:: Extract ::

********

A Cynic's Case for 'Heartless Hillary' as a Strong Leader

In a speech given to the NRA a couple weeks ago, Donald Trump rechristened his all-but-inevitable general election opponent as "Heartless Hillary." This striking epithet encapsulates the wide array of criticisms that the presumptive Democratic nominee has endured from both parties over the last three decades for her perceived dearth of morality and authenticity. Hillary Clinton's political persona, as a recent NRSC web video concisely articulated, is defined by "fake accents, fake laughs, and fake concerns." However, even if these accusations were true, her selfishness wouldn't necessarily result in poor leadership at the presidential level. On the contrary, it could serve as the fuel for a highly successful administration.

For the sake of argument, let's assume the worst about Mrs. Clinton's motives. We'll ignore her impactful career in public service and forgive the deep sexism pervasive in the majority of charges against her intentions. In this exercise, Mrs. Clinton is interested solely in attaining power, money, and the Machiavellian conception of glory. If this caricature candidate were to win the election in November and ascend to the presidency, common sense dictates that she would abandon her campaign promises and instead adopt a corrupt agenda, completely forsaking the needs of the country. Chaos would ensue, and Her Highness Hillary would reveal her final form as (gasp!) a lesbian with a vicious vendetta against the middle-class.

********

:: Given material ::
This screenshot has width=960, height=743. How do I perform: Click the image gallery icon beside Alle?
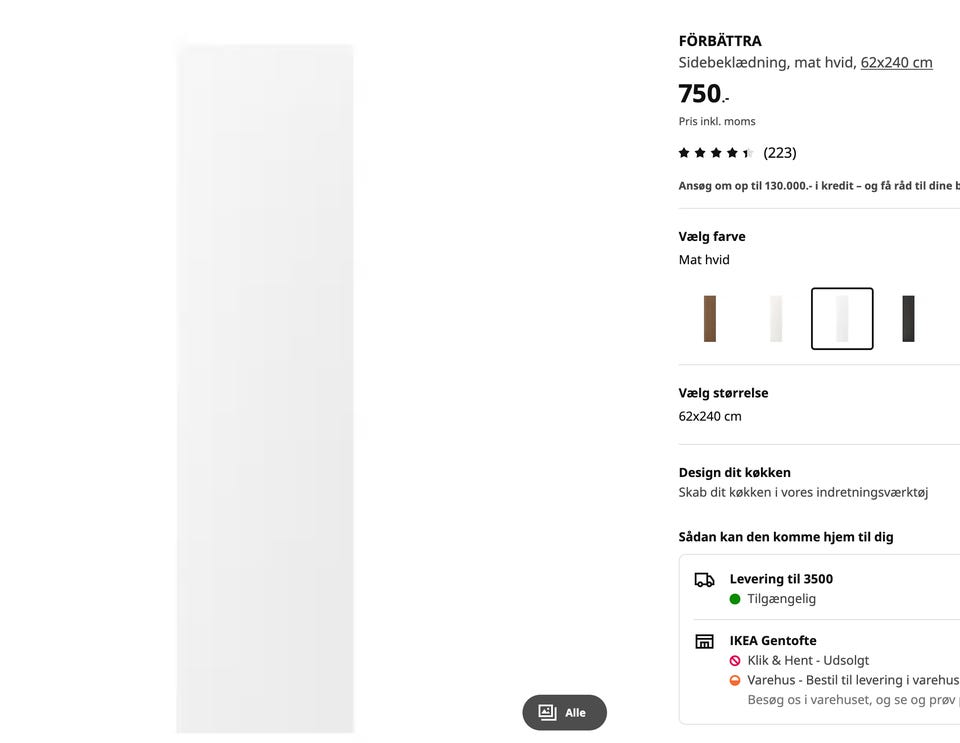point(547,712)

********

:: Written tasks ::
a: In the opinion piece on Hillary Clinton, which group heard the speech where Donald Trump called her "Heartless Hillary"?
b: Retype the stretch of the opinion piece on Hillary Clinton from "For the sake" through "against the middle-class.".
The data stand apart from the opinion piece on Hillary Clinton and are unrelated to it.

:: Task-by-task answers ::
a: The NRA.

b:
For the sake of argument, let's assume the worst about Mrs. Clinton's motives. We'll ignore her impactful career in public service and forgive the deep sexism pervasive in the majority of charges against her intentions. In this exercise, Mrs. Clinton is interested solely in attaining power, money, and the Machiavellian conception of glory. If this caricature candidate were to win the election in November and ascend to the presidency, common sense dictates that she would abandon her campaign promises and instead adopt a corrupt agenda, completely forsaking the needs of the country. Chaos would ensue, and Her Highness Hillary would reveal her final form as (gasp!) a lesbian with a vicious vendetta against the middle-class.